Run through the data and copy out every line that mentions the word "agent".

▸ SOURCE DATA:
========================================================================
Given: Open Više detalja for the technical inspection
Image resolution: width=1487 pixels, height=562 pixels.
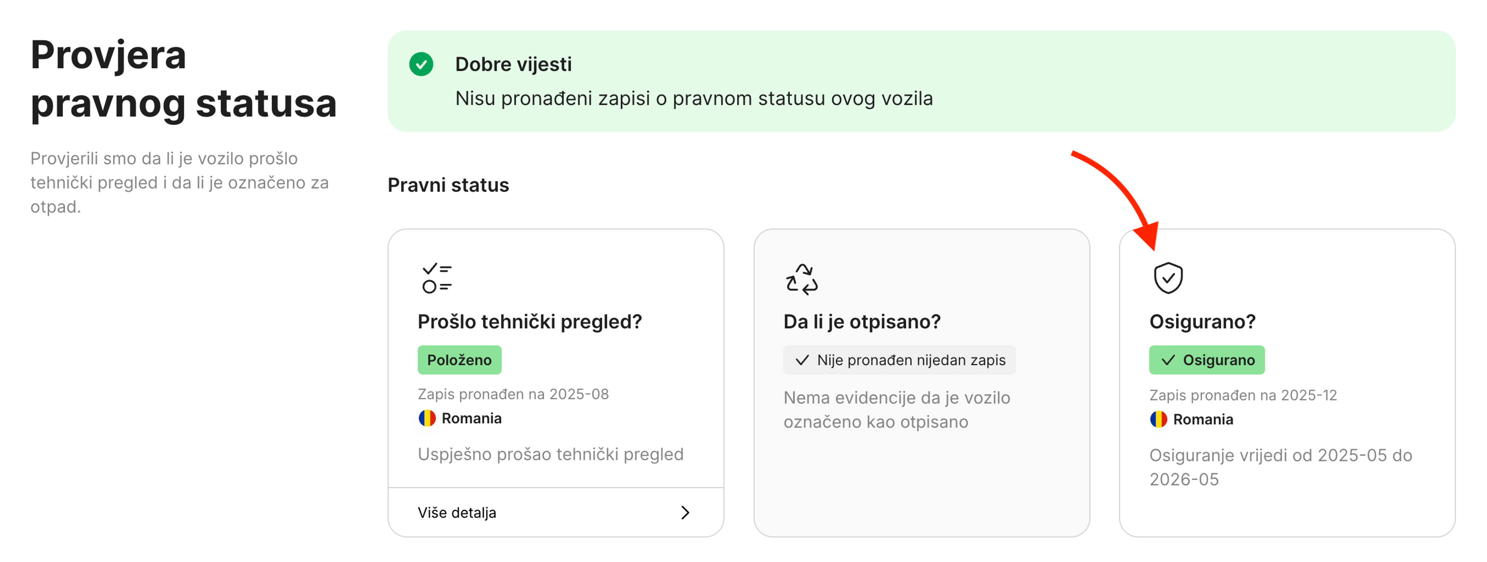Looking at the screenshot, I should pos(457,512).
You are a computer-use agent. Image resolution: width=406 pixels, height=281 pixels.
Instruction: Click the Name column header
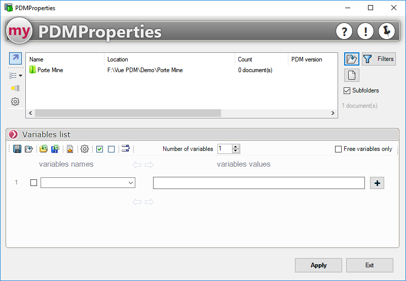65,59
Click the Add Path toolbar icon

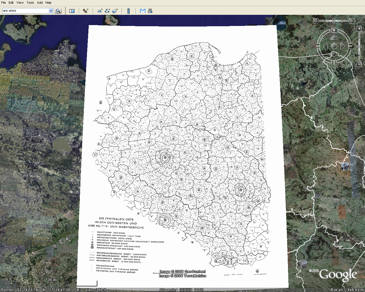click(107, 11)
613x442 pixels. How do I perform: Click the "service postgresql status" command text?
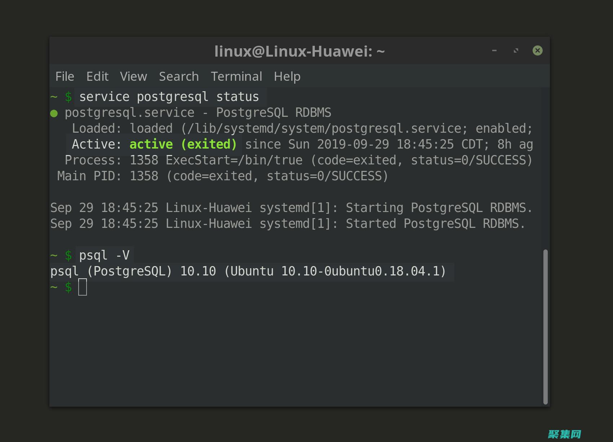pos(169,97)
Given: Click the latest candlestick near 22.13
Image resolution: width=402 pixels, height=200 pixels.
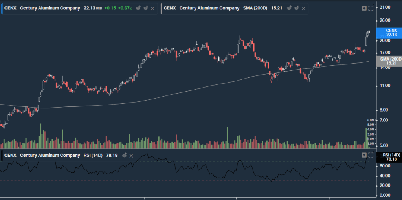Looking at the screenshot, I should pyautogui.click(x=369, y=32).
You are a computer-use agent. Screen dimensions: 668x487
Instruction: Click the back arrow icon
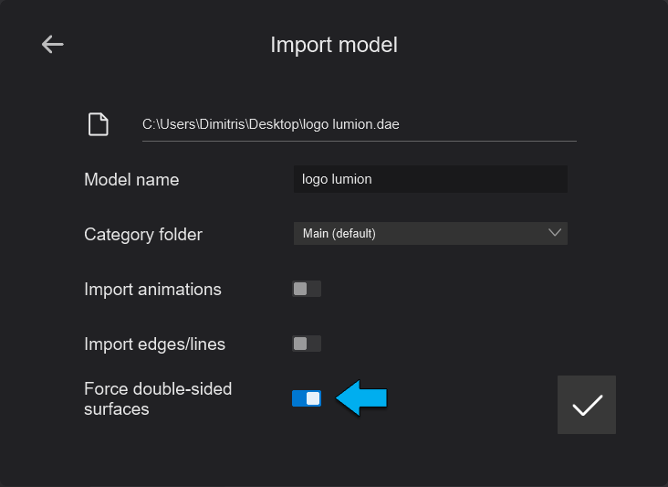53,44
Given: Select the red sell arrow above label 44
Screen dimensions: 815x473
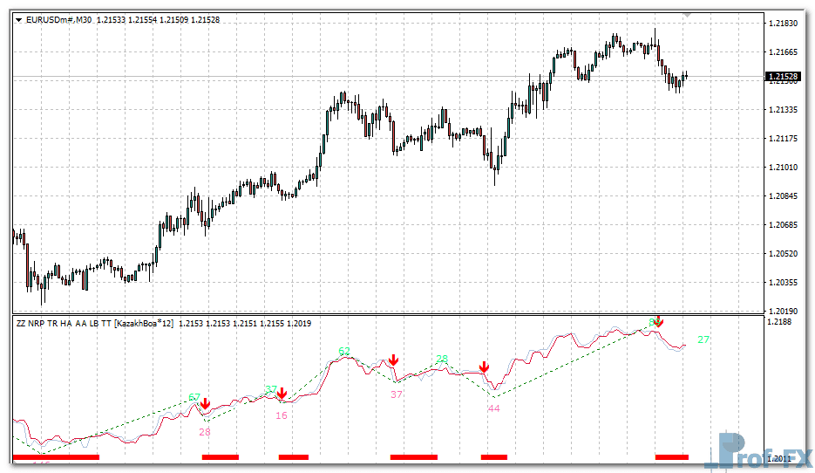Looking at the screenshot, I should pyautogui.click(x=484, y=368).
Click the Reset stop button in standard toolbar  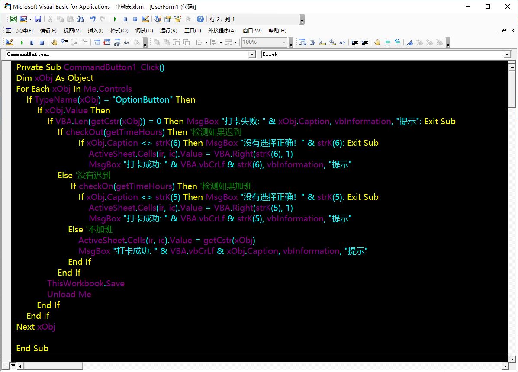click(135, 19)
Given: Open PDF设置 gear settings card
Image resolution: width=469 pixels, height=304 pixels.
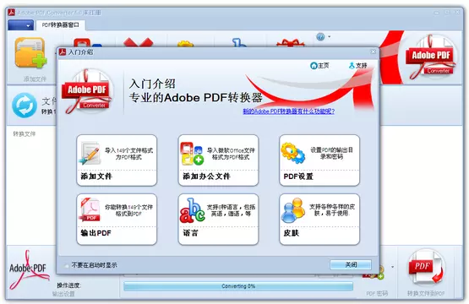Looking at the screenshot, I should coord(319,160).
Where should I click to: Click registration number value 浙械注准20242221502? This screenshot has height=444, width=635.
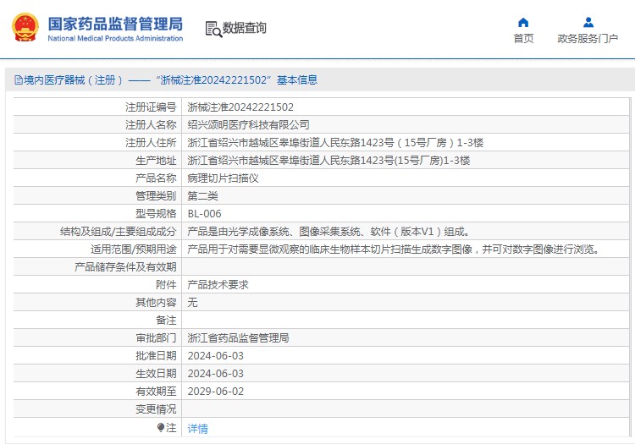pos(240,107)
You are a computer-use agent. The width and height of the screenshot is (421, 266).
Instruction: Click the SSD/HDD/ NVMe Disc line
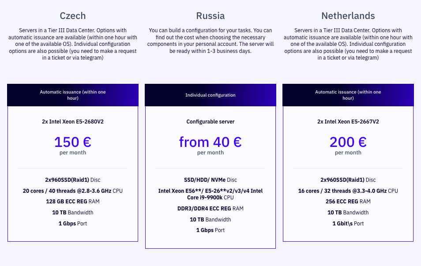(211, 180)
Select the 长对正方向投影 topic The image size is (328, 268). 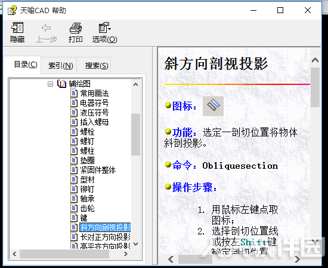click(105, 237)
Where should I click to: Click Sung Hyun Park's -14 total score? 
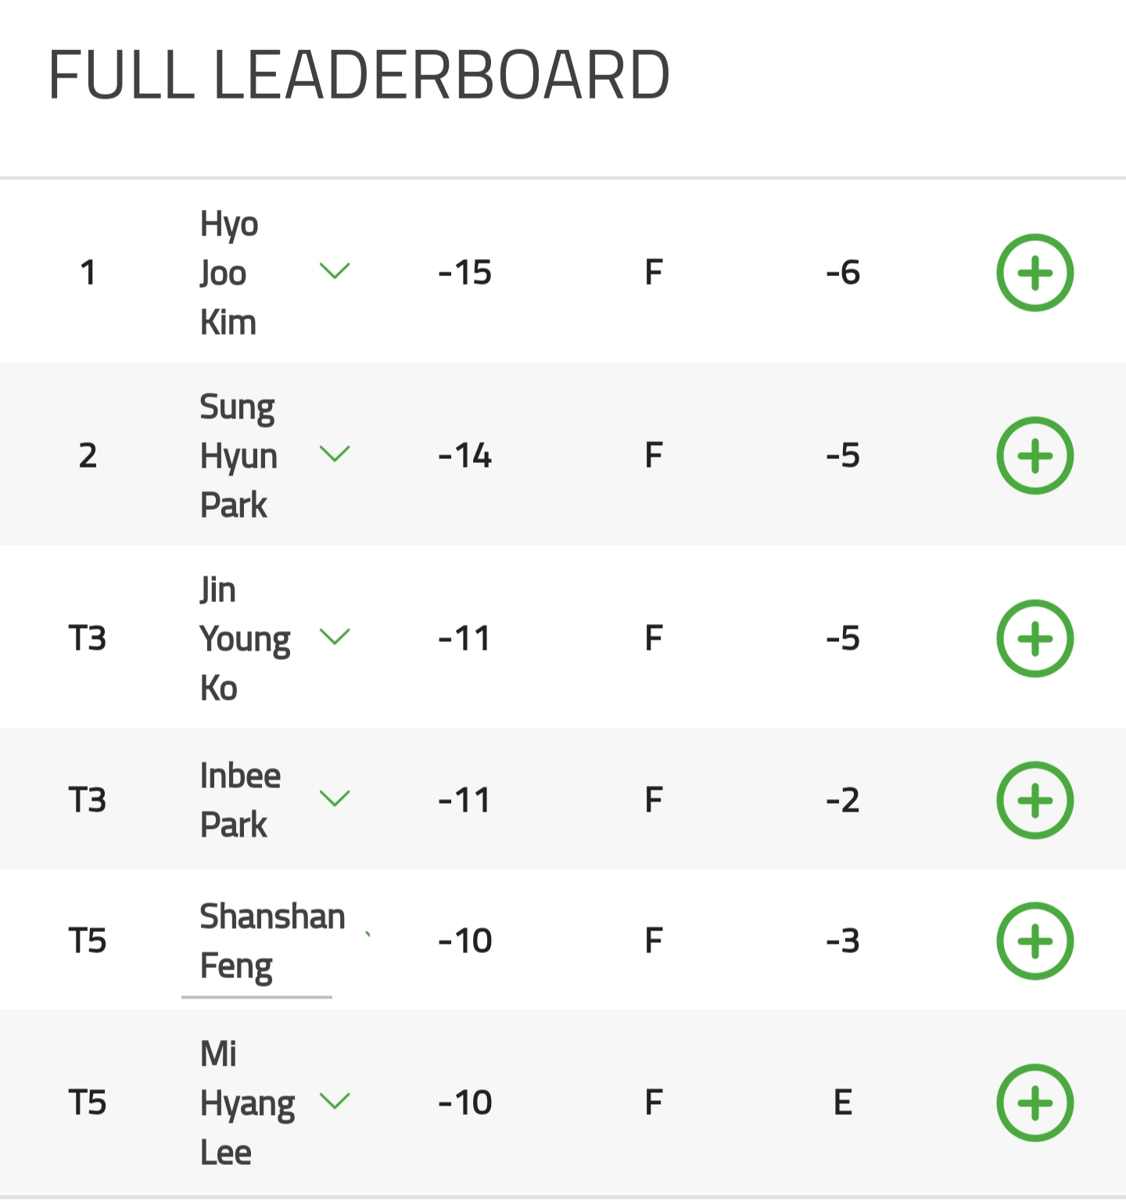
========================================================================
▸ ANSWER BOX:
You are a computer-use agent. Image resolution: width=406 pixels, height=281 pixels.
You are a computer-use agent. Screen dimensions: 668x487
You are a computer-use agent. The width and height of the screenshot is (421, 266).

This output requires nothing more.